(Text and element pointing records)

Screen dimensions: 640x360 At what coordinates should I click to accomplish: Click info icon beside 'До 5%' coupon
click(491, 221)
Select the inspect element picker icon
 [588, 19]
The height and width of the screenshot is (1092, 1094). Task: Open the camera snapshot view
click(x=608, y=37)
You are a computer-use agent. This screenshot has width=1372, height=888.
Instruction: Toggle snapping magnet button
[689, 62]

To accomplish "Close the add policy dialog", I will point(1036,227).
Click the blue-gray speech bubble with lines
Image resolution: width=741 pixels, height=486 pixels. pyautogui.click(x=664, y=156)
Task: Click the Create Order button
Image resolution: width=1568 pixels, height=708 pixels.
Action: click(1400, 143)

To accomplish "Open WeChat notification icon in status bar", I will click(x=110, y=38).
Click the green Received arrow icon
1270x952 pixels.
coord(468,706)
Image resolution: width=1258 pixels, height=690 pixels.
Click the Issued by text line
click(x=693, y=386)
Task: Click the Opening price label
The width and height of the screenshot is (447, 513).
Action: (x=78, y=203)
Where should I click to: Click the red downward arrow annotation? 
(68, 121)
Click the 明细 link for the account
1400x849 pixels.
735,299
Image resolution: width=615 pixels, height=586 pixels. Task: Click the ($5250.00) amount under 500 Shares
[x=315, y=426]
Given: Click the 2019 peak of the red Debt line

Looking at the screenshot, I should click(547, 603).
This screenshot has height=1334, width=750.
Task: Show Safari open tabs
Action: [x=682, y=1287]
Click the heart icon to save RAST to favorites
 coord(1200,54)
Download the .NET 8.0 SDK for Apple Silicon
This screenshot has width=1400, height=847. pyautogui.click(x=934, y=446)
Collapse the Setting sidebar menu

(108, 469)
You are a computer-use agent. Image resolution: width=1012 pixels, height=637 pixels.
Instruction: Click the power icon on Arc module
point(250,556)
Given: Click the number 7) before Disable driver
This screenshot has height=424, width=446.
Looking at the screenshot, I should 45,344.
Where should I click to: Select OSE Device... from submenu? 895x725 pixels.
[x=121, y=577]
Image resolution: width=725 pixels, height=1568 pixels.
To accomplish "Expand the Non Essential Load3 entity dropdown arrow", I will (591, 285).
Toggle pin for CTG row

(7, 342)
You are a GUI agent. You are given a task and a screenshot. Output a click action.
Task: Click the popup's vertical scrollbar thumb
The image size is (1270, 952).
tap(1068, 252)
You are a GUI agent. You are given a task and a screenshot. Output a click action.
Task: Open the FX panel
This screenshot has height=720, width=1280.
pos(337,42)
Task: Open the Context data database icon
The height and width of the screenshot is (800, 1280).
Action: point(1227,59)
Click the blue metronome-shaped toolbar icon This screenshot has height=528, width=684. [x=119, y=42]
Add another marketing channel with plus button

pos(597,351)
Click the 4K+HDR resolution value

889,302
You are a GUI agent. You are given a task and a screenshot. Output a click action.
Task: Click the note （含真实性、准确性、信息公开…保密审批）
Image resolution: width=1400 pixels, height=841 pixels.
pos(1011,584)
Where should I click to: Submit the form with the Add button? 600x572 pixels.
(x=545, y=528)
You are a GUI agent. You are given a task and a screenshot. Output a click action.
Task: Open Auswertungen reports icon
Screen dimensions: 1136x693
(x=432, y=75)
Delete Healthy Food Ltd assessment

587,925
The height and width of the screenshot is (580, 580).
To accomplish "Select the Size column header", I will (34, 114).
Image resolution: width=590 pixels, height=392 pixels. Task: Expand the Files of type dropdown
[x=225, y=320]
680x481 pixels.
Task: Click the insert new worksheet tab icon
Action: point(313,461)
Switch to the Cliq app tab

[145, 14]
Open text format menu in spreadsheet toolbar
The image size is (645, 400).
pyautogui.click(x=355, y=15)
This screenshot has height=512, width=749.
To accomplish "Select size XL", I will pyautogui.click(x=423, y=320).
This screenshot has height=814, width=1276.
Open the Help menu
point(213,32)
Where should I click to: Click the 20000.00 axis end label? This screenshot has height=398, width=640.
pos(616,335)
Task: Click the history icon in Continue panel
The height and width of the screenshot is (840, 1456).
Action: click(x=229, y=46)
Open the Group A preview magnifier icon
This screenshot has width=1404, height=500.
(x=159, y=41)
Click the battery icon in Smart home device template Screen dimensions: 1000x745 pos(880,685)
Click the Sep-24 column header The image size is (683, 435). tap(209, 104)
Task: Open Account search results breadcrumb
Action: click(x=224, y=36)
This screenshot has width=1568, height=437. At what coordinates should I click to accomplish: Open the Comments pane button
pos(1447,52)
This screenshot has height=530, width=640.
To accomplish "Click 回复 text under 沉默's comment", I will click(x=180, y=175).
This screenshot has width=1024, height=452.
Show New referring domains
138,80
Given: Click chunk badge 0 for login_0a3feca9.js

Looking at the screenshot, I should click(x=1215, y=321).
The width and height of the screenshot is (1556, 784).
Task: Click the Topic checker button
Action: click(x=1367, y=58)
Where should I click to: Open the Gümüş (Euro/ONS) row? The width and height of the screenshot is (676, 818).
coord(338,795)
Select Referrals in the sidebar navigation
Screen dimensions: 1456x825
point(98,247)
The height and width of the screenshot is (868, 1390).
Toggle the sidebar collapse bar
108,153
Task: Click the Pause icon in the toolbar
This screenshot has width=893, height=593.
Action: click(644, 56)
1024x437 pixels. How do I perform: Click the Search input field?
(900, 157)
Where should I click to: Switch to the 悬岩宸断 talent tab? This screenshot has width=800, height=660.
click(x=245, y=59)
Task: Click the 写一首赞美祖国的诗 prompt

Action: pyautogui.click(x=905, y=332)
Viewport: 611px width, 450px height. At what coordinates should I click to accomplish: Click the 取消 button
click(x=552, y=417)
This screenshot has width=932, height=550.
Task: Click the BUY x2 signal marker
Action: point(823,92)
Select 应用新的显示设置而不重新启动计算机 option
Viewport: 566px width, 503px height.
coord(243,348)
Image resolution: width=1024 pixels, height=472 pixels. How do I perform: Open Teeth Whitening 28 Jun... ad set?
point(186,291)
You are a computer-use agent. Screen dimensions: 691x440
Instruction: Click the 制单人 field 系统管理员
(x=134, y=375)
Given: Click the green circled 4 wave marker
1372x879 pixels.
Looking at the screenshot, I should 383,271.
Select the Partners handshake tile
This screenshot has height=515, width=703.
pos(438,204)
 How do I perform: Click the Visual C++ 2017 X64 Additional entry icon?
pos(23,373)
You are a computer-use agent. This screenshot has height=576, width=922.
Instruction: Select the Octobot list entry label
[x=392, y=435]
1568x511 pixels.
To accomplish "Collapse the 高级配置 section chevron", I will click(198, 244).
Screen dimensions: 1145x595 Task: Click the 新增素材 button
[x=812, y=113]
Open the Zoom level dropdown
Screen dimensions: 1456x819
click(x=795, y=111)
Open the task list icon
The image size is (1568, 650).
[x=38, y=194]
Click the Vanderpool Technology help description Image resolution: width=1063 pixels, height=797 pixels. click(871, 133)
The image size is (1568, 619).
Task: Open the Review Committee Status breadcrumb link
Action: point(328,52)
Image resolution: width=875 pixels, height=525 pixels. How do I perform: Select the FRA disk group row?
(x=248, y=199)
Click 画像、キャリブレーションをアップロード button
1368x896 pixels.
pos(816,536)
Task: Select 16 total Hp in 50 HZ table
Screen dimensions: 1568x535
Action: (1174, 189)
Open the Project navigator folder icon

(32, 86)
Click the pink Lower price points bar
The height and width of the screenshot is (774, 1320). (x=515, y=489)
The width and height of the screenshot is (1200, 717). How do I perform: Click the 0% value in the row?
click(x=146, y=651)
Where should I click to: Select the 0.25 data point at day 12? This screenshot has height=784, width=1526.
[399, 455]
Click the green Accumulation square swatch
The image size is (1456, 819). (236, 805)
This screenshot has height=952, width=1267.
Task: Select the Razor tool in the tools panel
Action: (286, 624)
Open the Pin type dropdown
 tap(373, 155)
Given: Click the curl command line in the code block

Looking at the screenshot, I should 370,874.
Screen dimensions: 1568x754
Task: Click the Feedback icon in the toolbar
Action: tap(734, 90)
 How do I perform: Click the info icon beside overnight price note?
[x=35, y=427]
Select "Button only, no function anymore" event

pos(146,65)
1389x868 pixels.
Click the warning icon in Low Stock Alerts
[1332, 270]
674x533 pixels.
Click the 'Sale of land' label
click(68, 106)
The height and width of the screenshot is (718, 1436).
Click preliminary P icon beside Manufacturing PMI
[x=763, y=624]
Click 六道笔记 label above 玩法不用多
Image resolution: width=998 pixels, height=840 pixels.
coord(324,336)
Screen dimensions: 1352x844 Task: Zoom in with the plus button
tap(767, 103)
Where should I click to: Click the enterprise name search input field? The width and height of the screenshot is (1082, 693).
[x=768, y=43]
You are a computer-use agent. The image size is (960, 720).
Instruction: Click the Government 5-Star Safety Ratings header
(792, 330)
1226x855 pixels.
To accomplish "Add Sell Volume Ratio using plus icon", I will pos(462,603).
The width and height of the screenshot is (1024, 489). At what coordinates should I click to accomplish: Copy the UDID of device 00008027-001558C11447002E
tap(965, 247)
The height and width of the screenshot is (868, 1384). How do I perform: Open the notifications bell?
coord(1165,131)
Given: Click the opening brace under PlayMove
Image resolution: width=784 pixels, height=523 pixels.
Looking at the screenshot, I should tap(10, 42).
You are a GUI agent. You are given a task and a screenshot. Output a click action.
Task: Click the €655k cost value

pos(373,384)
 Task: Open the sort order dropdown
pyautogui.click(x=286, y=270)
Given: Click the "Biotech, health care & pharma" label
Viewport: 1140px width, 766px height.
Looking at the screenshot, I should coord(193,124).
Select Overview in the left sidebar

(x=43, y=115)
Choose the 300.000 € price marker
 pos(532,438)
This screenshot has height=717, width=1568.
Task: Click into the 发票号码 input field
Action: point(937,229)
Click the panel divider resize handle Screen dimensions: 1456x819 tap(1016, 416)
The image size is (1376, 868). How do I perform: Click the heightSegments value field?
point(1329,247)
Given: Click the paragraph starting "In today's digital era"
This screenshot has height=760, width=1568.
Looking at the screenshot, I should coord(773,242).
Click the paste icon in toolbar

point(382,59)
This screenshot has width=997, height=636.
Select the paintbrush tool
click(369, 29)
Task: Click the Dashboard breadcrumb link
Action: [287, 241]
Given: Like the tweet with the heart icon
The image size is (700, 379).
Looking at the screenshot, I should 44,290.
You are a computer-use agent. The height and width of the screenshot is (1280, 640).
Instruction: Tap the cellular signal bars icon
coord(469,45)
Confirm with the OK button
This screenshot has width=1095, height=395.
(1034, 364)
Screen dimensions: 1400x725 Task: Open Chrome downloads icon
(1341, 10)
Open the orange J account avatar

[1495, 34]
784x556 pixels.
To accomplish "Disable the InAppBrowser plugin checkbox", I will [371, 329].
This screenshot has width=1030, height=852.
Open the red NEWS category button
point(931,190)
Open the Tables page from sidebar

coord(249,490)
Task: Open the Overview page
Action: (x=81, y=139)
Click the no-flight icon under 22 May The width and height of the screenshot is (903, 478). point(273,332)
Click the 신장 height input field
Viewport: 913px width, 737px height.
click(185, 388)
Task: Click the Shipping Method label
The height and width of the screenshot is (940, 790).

● **Instructions for the task**:
Swap "Pause" for "Play" and reproduce only the material starting at the line containing "Where should I click to: Open" and ending at the line containing "(x=134, y=375)", with everything else left unchanged.

● **Output for this exercise**:
Where should I click to: Open the Gümüş (Euro/ONS) row? The width and height of the screenshot is (676, 818).
coord(338,795)
Select Referrals in the sidebar navigation
Screen dimensions: 1456x825
point(98,247)
The height and width of the screenshot is (868, 1390).
Toggle the sidebar collapse bar
108,153
Task: Click the Play icon in the toolbar
This screenshot has width=893, height=593.
Action: click(644, 56)
1024x437 pixels. How do I perform: Click the Search input field?
(900, 157)
Where should I click to: Switch to the 悬岩宸断 talent tab? This screenshot has width=800, height=660.
click(x=245, y=59)
Task: Click the 写一首赞美祖国的诗 prompt

Action: pyautogui.click(x=905, y=332)
Viewport: 611px width, 450px height. At what coordinates should I click to accomplish: Click the 取消 button
click(x=552, y=417)
This screenshot has width=932, height=550.
Task: Click the BUY x2 signal marker
Action: point(823,92)
Select 应用新的显示设置而不重新启动计算机 option
Viewport: 566px width, 503px height.
coord(243,348)
Image resolution: width=1024 pixels, height=472 pixels. How do I perform: Open Teeth Whitening 28 Jun... ad set?
point(186,291)
You are a computer-use agent. Screen dimensions: 691x440
Instruction: Click the 制单人 field 系统管理员
(x=134, y=375)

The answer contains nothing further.